● Supplied passage
Vancouver takes its patios seriously, which is somewhat ironic given the rain. But spring is when patio season actually begins in earnest — the heaters go on, the outdoor furniture comes out of storage, and the city’s better outdoor spaces start functioning again. Not every patio is worth your time. Here’s where the early patio season is worth showing up for.
Gastown: The Tight Streets, the Good Patios

Gastown’s cobblestone streets create a particular atmosphere for outdoor dining that Vancouver’s glass-tower neighbourhoods can’t replicate. The best patios here are the small ones — a few tables on a narrow stretch of Blood Alley or Carrall Street, where the brick buildings trap the afternoon warmth and a dry spring afternoon becomes genuinely pleasant by 3pm. Pourhouse and the pubs around Water Street have been running spring patios for years; the smaller spots on Cordova east of Abbott tend to be less crowded and more worth sitting at.
In early patio season, Gastown’s outdoor spaces fill up by 5pm on Fridays. If you’re planning a spring evening here, arrive early or be prepared to wait. The neighbourhood rewards a slow, unhurried approach more than it rewards trying to fit it into a tight schedule.
Main Street: The Neighbourhood Patio Standard

Main Street between Broadway and King Edward has the densest concentration of good independent restaurants in Vancouver, and the spring patio situation here reflects the neighbourhood’s general quality. The restaurants along this strip build patios that are actually well-designed rather than afterthoughts — heated, sheltered enough to handle spring weather variation, worth sitting at even when the evening gets cool.

● Supplied material
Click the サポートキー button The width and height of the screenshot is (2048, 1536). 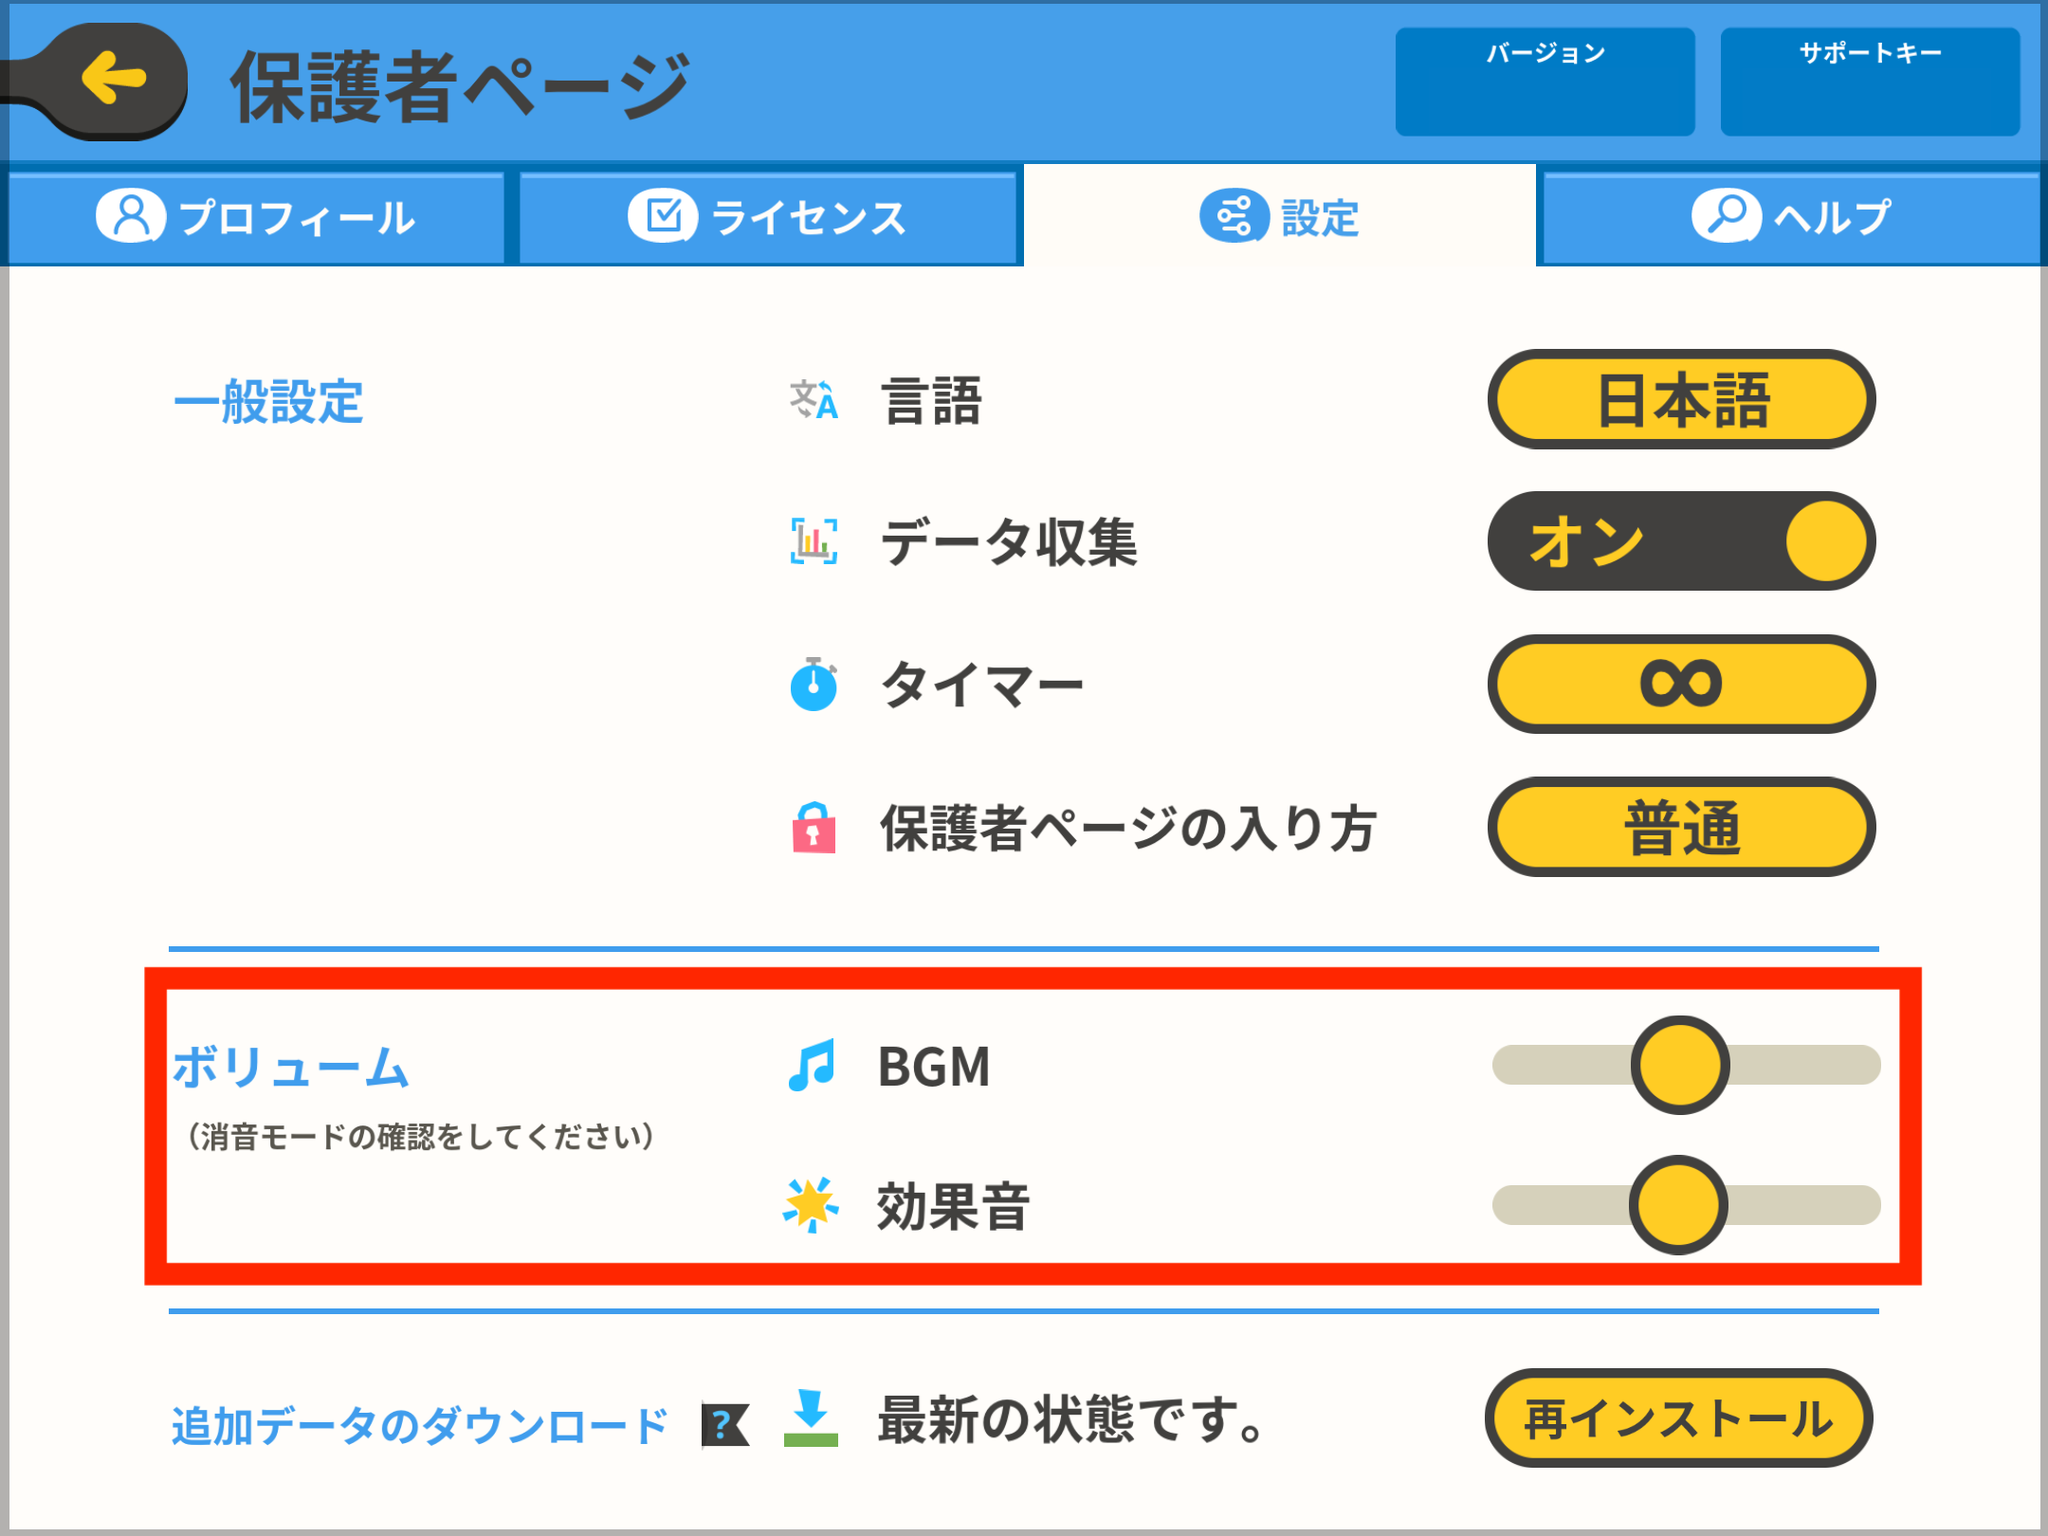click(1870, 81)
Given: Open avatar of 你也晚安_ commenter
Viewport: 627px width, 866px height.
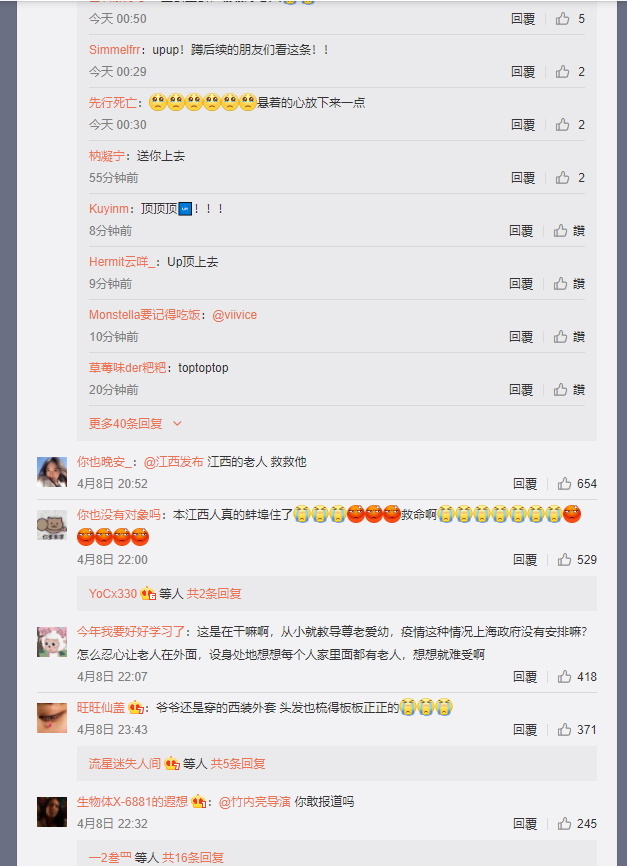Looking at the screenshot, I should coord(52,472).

● Aim 1
In the Vancouver patio guide, by what time do Gastown's outdoor spaces fill up on Fridays in early patio season?
● Aim 2
Copy the Vancouver patio guide from "Gastown’s cobblestone streets" up to and including "worth sitting at.".
● Aim 3
Write the next part of the Vancouver patio guide, picking up right after its last sentence.
The lines above aren't needed for what comes next.

● Written reply 1
By 5pm.

● Written reply 2
Gastown’s cobblestone streets create a particular atmosphere for outdoor dining that Vancouver’s glass-tower neighbourhoods can’t replicate. The best patios here are the small ones — a few tables on a narrow stretch of Blood Alley or Carrall Street, where the brick buildings trap the afternoon warmth and a dry spring afternoon becomes genuinely pleasant by 3pm. Pourhouse and the pubs around Water Street have been running spring patios for years; the smaller spots on Cordova east of Abbott tend to be less crowded and more worth sitting at.

● Written reply 3
The Main Street patio season starts tentatively in March and gets properly underway in April. By May, tables are booked on weekends and the street has the kind of Saturday afternoon energy that makes you glad to be somewhere rather than in transit to somewhere else. Bring a layer. The evening temperature drops faster than you expect when the sun goes behind the buildings.
Kitsilano: The Beach Patio Situation

Kitsilano‘s patio scene centres on the 4th Avenue and Broadway strips rather than the beachfront, where the restaurants are priced for the view rather than the food. The restaurants one block back tend to be better in both departments. That said, a spring afternoon drink on a Kits patio looking west toward the mountains and the hint of ocean at the end of the street is its own thing — it’s the specific experience of being in Vancouver in spring, and some restaurants here do it correctly.
The Burrard Street bridge end of Kitsilano, near the beach, has a few spots with actual water proximity. On a dry spring afternoon this is where the early patio season looks most photogenic. Manage expectations on food quality relative to price, and you’ll have a good time.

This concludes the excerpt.